Three days after the FBI exhumed the body, they set the body in a new coffin and, in a private ceremony, reinterred the body. Because the long-promised Emmett Till Historical Museum had not yet come to pass, the family understood the reburial as a temporary measure. When the museum was complete, they believed Till’s body would be moved once more.
In July 2009, Carolyn Towns was charged with dismembering remains, reselling occupied plots, and stealing over $100,000 from the cemetery. She pled guilty to a range of charges in 2011 and began a twelve-year prison sentence in November of that year.
Although Till’s plot was not harmed by Town’s scheme, she had not cared for Till’s casket. Following the exhumation, the original casket sat in a neglected storage shed and was occupied by a family of possums. When it was discovered in 2009, the Till family took possession of the casket, had it restored at A. A. Rayner and Sons funeral home, and made plans to give it to Smithsonian’s National Museum of African American History and Culture.

*Entries shown:*
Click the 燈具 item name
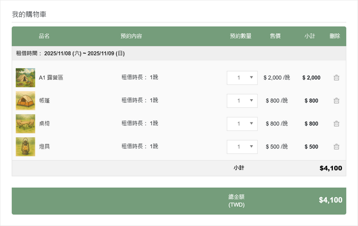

* * *

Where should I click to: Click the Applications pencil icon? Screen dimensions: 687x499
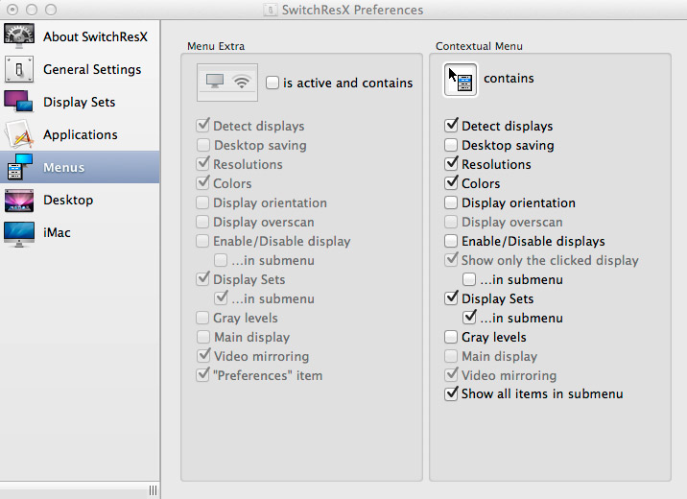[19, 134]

---

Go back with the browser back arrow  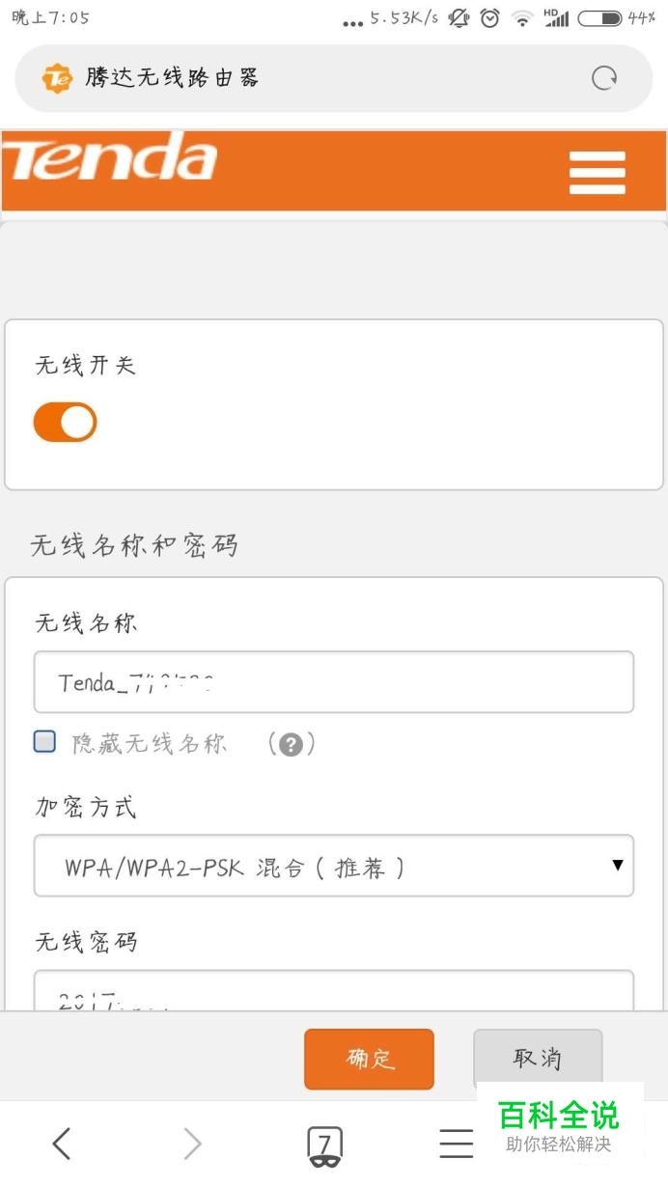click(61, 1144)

*Work to do:*
a) Repeat the stretch of the Emmett Till casket passage from "Three days after" through "moved once more.", word for word.
b) Pick up the Emmett Till casket passage after its last sentence and carry it forward.

*Responses in order:*
a)
Three days after the FBI exhumed the body, they set the body in a new coffin and, in a private ceremony, reinterred the body. Because the long-promised Emmett Till Historical Museum had not yet come to pass, the family understood the reburial as a temporary measure. When the museum was complete, they believed Till’s body would be moved once more.

b)
Beautifully refurbished, that original coffin where Emmett’s body lay while one-hundred-thousand mourners passed by, where the famous photograph of his brutalized face was taken, where he rested for fifty years, now forms the centerpiece of the most moving display in the National Museum of African American History and Culture in Washington, D. C. With the coffin front and center, the visitor enters a room designed to look like the Roberts Temple did in September 1955.
While the original coffin has moved to Washington, D. C., Till remains in Burr Oak Cemetery, where he was first buried in 1955. The headstone is small and relatively unadorned, the museum remains unbuilt, but the gravesite is peaceful and open to public viewing.